Once again we headed towards Saint George Point, and suddenly both Barbara and I were staring in amazement as we saw a wee land beastie pop like a jack-in-the-box, up from the steep slope, to lope across the street, in front of my speeding car. As I jammed on the brakes we watched a fat raccoon dart across the lawn of a ocean front house. Reaching a tall cedar by the house, the raccoon began to climb the steep tree. I kept yelling, "It's right THERE!", and Barbara kept looking, I don't know where, and shouting, "Where is it!?" I finally got her on it by which time the animal must have been ten feet up the tree. Where the heck was it going?

I managed some half-arse parking, jumped out the car with my camera but had to concede this round went to the raccoon which had disappeared into the thick overhead branches.

Wow. We had a three wild mammal morning: otters, whales and a raccoon. Later in the day we returned to the shore and again we spotted the pair of feeding Gray Whales. This time I got photos of the behemoths, which are the ones shown above. A three mammal day; one Raccoon, two Gray Whales and three River Otters, a trifecta of critters. 

Thursday, July 24, 2014

A Walk on the Beach & a Kite in the Sky


Click on it - it's video. No, really, it's video, I just wasn't moving much.
Today was lovely - lovely as in 'beautiful blue sky', lovely as in 'time spent with good friends' and lovely as in 'all's right in my world', for today at least. Started the day returning to the Good Harvest Restaurant where we made stacks of buckwheat pancakes disappear under mounds of 'real' butter (as boasted by the restaurant) and 'real' syrup (a dollar extra). Yum.

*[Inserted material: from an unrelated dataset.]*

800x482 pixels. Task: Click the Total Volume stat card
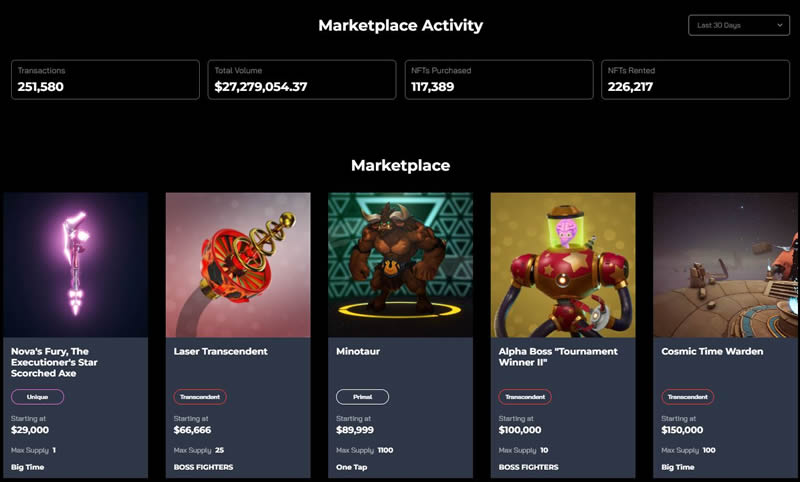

Then back at the motel I discovered a voice mail; while we sat stuffing our faces in one restaurant, my friend Feather as in another, waiting for Barb and I to show up. I screwed up big time because I hadn't read that one last email last night. DUH. Happily, Feather forgave me, and showed up and we all went for a nice walk & talk on the beach.
Buds on the Beach
We sat on a silvery driftwood log having an extensive chat. We watched the shorebirds fly; a mixed of Semipalmated Plovers and Sanderlings. The birds, numbering in the hundreds, flew, wheeling about, as like Feather put it, 'the collective mind'. We watched an Osprey dive and come up with a large wriggling fish. The huge hawk then fly off, wagging itself in the air to rid itself of salt water.
Feather knows everything about the ocean which
comes from spending your entire life observing its ways
Enjoying a resplendent moment in a tale
After soaking up the rays, we all headed off for lunch at the best Thai Restaurant on the planet. We enjoyed veggie rolls  and sticky rice with mango, all washed down with sweet Thai tea. After the good eats, Feather headed home for a nap and Shortly thereafter, I fetched my kite & headed for the beach. I bought the kite more than ten years ago on a trip with Barbara up the coast to Oregon. Until today, I never even took it out of its packaging. But today I did – assembling it, with its support struts and all. It is a large prism butterfly with six foot streamers for its tail. It. Is. Awesome.

Unbeknownst to me, sneaky Barbara took this photo
In no corner of the globe could I be mistaken for a skilled kite flier, but dang it, I can sing. I let out many choruses of “Let's go fly a kite” for the limited minutes I managed to keep the kite aloft.

You know, sometimes I get a tad forgetful, as I was today, and I... uh... OK! I admit it. I forgot the sunscreen. I got myself a category 7 sunburn; on my knees. Yes, damn it, just my knees. You see, I when we sat on that silvery driftwood log by the sea, I was sitting, bare knees up & uncovered. In the late afternoon - mind you - with only a scant hour of sun exposure, my knees got so radioactive red, I could have used them to signal ships off the coast. That's why I should never wear capris.  My poor knees are aching. Ouch!